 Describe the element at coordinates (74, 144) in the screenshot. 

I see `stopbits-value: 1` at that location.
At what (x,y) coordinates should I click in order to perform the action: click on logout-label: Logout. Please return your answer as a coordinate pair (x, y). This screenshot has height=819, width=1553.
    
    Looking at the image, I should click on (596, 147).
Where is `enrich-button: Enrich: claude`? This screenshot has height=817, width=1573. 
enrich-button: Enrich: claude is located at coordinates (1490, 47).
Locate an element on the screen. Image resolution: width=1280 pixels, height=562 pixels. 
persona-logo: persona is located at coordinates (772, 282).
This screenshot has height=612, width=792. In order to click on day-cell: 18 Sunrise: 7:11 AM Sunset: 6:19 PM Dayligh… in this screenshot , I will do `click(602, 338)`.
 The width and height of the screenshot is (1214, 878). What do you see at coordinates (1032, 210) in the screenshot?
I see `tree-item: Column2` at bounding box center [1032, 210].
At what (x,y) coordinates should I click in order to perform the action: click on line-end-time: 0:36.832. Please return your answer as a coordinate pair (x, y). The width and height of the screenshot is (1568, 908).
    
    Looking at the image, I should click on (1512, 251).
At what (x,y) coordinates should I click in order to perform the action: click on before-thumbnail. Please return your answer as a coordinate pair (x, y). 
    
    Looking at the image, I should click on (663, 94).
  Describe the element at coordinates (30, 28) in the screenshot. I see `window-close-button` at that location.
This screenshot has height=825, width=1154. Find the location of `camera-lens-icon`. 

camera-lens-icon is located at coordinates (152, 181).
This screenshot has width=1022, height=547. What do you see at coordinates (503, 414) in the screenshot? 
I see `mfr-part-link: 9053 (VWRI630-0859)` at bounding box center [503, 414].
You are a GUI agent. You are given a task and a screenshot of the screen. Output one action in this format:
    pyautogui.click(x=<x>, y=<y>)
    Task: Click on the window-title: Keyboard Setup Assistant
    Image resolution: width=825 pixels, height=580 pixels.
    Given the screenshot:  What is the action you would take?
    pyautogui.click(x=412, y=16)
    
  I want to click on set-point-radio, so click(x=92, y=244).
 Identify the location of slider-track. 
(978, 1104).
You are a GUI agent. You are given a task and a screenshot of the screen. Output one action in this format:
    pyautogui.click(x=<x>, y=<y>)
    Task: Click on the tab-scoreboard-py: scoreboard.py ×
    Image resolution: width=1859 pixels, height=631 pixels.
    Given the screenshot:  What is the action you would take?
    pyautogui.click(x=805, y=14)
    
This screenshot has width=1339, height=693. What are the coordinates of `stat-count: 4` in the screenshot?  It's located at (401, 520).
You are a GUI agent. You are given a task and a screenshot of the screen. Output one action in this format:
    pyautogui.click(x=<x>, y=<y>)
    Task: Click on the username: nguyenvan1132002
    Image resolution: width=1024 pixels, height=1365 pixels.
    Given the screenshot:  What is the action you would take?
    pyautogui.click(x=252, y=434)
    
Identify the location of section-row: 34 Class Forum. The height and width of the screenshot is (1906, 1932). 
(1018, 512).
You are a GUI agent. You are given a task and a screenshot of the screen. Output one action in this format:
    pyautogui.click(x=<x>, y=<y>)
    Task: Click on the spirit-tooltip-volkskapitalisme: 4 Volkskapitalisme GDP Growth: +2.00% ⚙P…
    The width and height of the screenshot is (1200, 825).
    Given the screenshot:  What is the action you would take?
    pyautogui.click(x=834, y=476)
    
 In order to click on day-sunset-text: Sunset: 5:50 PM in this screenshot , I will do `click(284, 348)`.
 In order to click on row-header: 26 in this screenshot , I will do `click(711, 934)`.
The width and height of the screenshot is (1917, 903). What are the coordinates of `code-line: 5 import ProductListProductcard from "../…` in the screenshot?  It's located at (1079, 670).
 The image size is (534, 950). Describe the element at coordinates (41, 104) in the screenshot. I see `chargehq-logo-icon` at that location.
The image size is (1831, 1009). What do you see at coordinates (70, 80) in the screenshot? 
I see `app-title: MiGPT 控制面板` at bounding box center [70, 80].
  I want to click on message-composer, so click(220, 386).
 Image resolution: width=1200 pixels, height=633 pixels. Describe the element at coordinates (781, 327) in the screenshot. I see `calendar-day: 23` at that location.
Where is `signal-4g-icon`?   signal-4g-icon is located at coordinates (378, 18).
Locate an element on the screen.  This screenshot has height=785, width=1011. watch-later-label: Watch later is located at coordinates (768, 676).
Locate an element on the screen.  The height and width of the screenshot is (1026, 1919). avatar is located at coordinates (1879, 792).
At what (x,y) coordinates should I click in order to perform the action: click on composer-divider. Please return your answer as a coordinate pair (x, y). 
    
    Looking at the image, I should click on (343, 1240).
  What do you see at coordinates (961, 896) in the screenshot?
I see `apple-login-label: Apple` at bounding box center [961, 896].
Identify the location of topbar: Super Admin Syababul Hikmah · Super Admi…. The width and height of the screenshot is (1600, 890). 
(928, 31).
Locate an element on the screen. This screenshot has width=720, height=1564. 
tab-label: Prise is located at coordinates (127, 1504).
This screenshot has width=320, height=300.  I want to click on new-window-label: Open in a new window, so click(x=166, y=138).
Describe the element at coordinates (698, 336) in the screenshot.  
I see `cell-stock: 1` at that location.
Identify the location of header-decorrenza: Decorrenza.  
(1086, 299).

----------------

▶ [Problem]:
Collect every line of the records above that contains the string "header", copying each line in full.

▶ [Expected answer]:
 In order to click on row-header: 26 in this screenshot , I will do `click(711, 934)`.
Identify the location of header-decorrenza: Decorrenza.  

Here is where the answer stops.